Monday, September 8, 2014

"Come Back with a Warrant."

Recently, in recognition of my routine contribution, the Electronic Frontier Foundation (EFF) sent me a little sheet of stickers highlighting their areas of interest and action.  Since advocacy of the Fourth Amendment to the US Constitution is one of my pursuits, I particularly liked the one that said "Come Back with a Warrant."  I inferred that, as good custodians of the private information of others, when asked for that information by government, our default response should be "Come back with a warrant."

As one who has had occasion to draft rules and regulations, if not law, I have always stood in awe of those who crafted our Constituion.  It is a model of brevity, clarity, and balance.  While tortured by events and progress, it has served us well.  Not only is the Fourth Amendment not an exception to this observation, it is an example of it.  Having recently thrown off the yolk of tyranny, the Authors were exquisitely sensitive to the potential for abuse of the power of the state.  In the Fourth Amendment the Authors sought to place a limit on the magisterial police powers of their awesome creature.

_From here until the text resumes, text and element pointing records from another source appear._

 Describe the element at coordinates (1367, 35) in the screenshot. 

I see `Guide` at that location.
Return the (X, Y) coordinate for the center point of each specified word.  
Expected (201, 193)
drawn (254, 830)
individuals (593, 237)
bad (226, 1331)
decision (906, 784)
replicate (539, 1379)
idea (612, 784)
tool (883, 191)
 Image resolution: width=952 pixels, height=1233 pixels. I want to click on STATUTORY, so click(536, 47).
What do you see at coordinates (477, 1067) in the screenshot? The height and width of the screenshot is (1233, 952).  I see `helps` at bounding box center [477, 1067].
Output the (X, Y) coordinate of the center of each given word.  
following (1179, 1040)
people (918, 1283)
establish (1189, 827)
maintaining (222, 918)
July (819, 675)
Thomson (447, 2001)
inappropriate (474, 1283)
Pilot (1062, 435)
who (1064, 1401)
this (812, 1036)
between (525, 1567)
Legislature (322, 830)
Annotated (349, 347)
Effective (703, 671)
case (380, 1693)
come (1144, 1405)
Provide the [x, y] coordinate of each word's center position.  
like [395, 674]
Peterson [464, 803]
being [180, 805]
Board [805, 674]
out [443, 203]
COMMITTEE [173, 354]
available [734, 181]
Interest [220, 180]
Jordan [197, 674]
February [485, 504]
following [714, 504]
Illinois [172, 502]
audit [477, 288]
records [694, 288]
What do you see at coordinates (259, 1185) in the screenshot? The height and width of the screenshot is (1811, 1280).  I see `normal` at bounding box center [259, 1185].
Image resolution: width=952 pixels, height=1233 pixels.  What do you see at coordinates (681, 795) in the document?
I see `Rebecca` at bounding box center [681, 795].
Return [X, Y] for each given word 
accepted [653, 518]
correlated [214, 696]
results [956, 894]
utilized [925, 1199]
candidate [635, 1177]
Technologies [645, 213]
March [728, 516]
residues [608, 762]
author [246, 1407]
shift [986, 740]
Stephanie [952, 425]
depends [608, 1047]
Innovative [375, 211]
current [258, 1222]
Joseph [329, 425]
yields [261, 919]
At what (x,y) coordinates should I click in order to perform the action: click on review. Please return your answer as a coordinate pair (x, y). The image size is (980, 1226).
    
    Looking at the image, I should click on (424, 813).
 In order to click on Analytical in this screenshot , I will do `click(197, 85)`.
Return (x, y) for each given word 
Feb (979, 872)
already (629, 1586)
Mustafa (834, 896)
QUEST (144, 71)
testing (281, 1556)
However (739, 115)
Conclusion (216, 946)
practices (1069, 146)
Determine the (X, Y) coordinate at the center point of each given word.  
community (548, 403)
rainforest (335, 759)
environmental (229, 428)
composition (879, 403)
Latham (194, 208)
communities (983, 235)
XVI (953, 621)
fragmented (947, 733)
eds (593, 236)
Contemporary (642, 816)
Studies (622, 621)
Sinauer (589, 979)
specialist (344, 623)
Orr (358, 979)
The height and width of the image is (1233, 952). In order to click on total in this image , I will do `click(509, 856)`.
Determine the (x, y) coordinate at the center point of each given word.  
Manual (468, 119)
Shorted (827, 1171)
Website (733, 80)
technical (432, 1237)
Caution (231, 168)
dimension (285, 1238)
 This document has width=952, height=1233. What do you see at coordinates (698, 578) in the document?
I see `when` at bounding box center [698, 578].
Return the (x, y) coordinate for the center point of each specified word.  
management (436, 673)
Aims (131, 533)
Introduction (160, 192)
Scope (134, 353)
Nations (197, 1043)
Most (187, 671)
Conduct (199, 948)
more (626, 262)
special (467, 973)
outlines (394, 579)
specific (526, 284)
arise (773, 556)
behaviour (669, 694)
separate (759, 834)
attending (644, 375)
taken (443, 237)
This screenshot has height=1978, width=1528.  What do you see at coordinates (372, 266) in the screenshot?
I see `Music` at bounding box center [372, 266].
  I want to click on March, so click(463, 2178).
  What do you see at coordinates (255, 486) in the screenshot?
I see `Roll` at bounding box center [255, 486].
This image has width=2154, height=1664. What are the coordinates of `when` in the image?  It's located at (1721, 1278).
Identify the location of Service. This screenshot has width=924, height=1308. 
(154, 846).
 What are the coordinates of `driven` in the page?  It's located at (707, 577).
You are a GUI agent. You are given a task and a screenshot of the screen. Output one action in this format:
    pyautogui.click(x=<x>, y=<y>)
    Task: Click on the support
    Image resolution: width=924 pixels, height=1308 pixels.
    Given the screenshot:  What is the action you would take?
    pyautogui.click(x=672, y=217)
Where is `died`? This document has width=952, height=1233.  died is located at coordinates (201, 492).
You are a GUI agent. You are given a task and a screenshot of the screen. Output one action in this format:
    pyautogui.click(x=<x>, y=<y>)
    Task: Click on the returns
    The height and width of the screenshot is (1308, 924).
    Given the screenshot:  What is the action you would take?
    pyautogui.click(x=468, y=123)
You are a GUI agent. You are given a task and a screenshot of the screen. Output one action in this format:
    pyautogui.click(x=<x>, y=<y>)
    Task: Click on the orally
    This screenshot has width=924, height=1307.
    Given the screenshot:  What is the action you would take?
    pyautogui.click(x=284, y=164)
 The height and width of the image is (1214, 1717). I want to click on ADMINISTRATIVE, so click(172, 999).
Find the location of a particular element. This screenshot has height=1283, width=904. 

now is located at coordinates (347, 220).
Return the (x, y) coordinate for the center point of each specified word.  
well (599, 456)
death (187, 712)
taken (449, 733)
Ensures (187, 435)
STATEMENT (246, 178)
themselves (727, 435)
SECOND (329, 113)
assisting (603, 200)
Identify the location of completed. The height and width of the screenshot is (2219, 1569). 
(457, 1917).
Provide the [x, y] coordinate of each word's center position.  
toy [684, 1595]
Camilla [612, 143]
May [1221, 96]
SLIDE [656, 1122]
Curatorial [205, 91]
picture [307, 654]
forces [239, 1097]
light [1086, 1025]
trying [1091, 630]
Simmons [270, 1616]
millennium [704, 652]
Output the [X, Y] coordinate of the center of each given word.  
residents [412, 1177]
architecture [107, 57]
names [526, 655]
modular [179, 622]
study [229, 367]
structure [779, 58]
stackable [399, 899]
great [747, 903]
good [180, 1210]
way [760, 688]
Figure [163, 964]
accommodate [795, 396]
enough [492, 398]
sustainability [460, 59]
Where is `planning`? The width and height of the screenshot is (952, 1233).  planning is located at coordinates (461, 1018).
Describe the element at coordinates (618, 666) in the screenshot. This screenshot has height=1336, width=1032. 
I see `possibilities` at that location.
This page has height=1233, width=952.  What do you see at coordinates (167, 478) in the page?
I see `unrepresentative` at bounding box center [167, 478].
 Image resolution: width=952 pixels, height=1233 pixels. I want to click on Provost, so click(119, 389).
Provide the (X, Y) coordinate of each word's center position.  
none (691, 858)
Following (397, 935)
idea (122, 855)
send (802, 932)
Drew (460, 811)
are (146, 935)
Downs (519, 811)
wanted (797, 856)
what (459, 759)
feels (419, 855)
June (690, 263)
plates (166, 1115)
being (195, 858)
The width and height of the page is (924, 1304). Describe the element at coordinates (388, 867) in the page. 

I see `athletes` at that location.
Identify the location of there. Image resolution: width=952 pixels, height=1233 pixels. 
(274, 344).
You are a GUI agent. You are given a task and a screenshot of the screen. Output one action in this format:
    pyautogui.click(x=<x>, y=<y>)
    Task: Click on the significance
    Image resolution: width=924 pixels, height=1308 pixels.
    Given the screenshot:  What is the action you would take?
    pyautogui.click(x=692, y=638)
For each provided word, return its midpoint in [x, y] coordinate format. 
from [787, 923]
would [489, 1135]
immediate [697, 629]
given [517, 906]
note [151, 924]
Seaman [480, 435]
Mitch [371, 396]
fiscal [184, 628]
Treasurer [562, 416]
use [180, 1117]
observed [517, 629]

They stipulated that the people have a right to be secure in their "persons, houses, papers, and effects" from "searches and seizures."  In consideration of police necessity, the Authors qualified the searches and seizures that they were addressing as "unreasonable," leaving open the possibility of reasonable ones, and to specifically include those where the state had a "warrant" of a specific character.

In recent times, in response to threats real and imagined, the state, congress, courts, and executive, have dramatically limited the right of the people to be secure in "persons, houses, papers, and effects."  Congress has passed laws, such as the USA Patriot Act, granting massive exceptions to the requirements for warrants in the name of "counter-terrorism."  Secret courts have permitted seizures so massive as to defy the wildest definitions of reasonable.  The Executive has engaged in secret programs of "warrantless surveillance" and officially lied to the American people about their existence.  They have systematically parsed every word in the Amendment, specifically including "unreasonable," "seizure," "papers," and even "their" so as to eviscerate the protection that the Amendment was intended to afford.

For example, It is hard to imagine a definition of seizure that does not include "taking from another under force of law."  However, for their own convenience this administration, Departments of Defense and Justice, secretly agreed among themselves to a definition that such an act did not constitute seizure as long as one promised not to look at what one had "taken."  Having gotten a secret court to agree to this definition, the act was now not only "legal" but also, at least by this arguable definition, constitutional.  Such "weasel wording" might be laughable in another context.

So, where should we take our stand?  I propose that we stand with the EFF, that we adopt enterprise policy that, at least by default, we expect a warrant.  We should not wait until we are served with a National Security Letter, which may even say that we may not consult counsel, but we should proactively adopt and direct counsel to implement a policy that we expect a warrant and will resist deficient orders.

I am willing to grant the government access to almost anything for which they have a warrant.  Some even say I have given up.  However, even a capricious warrant offers us fundamental protections.  First, unlike some other orders, it is never unilateral.  Two people, usually with different motives, must cooperate before there can be a warrant.  An investigator must at least have the consent of a magistrate.

Second, a warrant requires probable cause, not merely "articulable suspicion."  It requires that an investigator not only present the court with "probable cause" but do so under oath, subject to penalties for perjury.  The investigator may not simply make an assertion.

Finally, while it may be broad, a warrant must be limited in its scope.  The Amendment requires specify the "place to be searched, and the persons or things to be seized."  As the custodians of the personal data of others, we should at least assert that the warrant should specify the data to be searched, the arguments to be used and the functions that are responsive.  We should be prepared to challenge warrants that we believe to be overly broad but even if we fail, the specifications will be a matter of record.

The Authors of the Amendment gave state the, admittedly carefully limited, warrant as an exception to the right of the people to be secure from searches and seizures.  Even those who do not agree with me that they should be required, have to concede that they are just not that hard to get. Let's expect them to bring one.